## GIVEN EXERCISE
Filter the listing below down to the lines that contain the word "icon", and copy each of those lines. Case counts, so a line with only a differently capitalized form does not match.

## GIVEN INFORMATION
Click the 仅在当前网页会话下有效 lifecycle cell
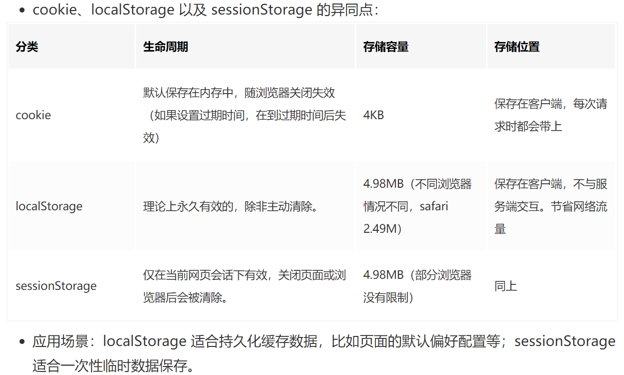This screenshot has height=375, width=624. tap(244, 286)
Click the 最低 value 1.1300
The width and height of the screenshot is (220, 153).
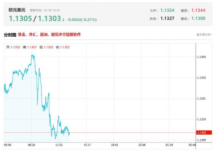198,18
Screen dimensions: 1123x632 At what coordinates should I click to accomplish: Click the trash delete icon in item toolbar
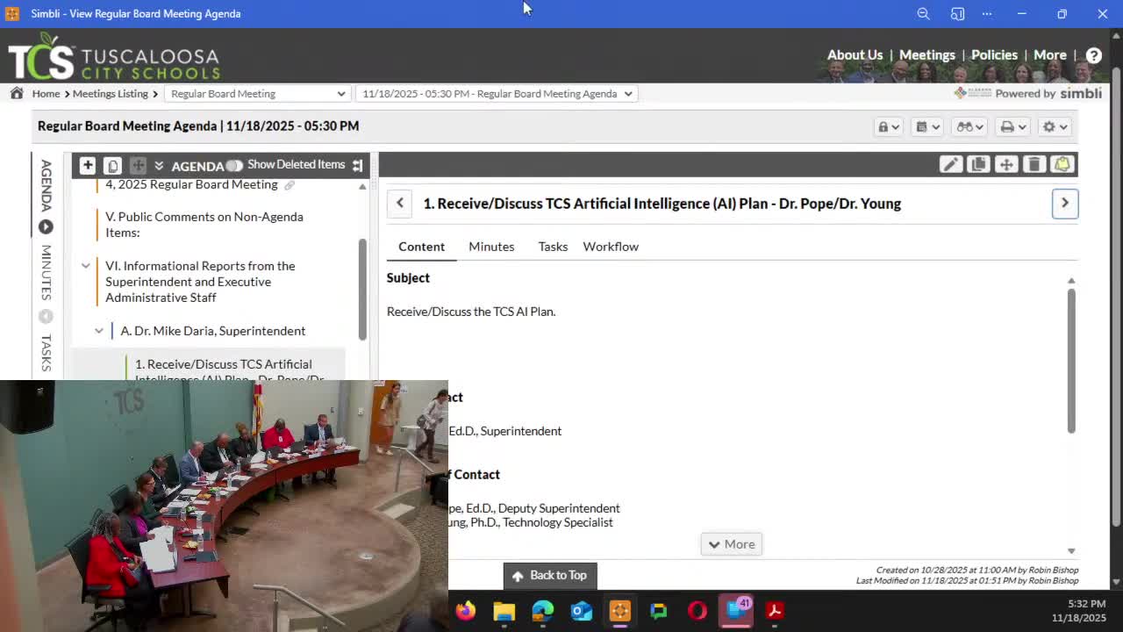1034,165
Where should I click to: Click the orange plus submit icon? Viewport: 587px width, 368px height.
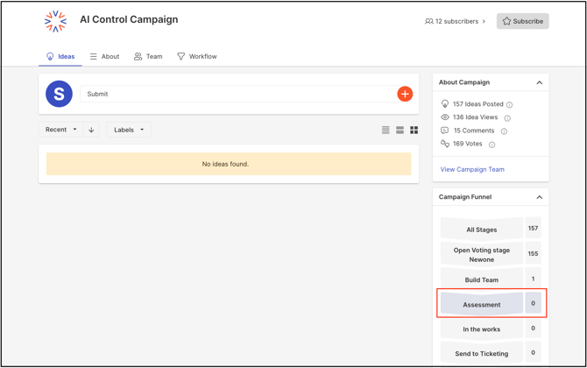point(405,94)
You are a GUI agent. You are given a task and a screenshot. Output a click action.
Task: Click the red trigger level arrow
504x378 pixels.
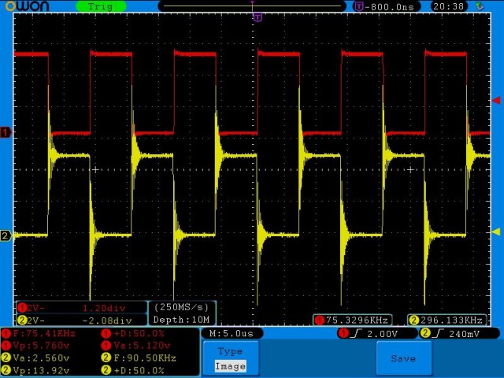point(496,100)
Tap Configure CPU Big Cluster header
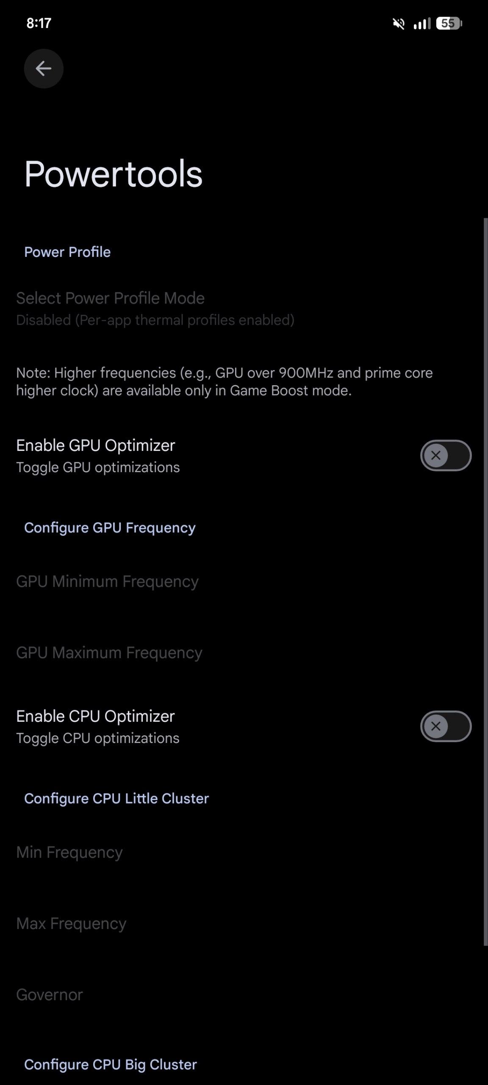 [111, 1064]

## EXERCISE OUTPUT
Screen dimensions: 1123x632 At what coordinates should I click to accomplish: Click the trash delete icon in item toolbar
Where should I click to: Click the orange plus submit icon? Viewport: 587px width, 368px height.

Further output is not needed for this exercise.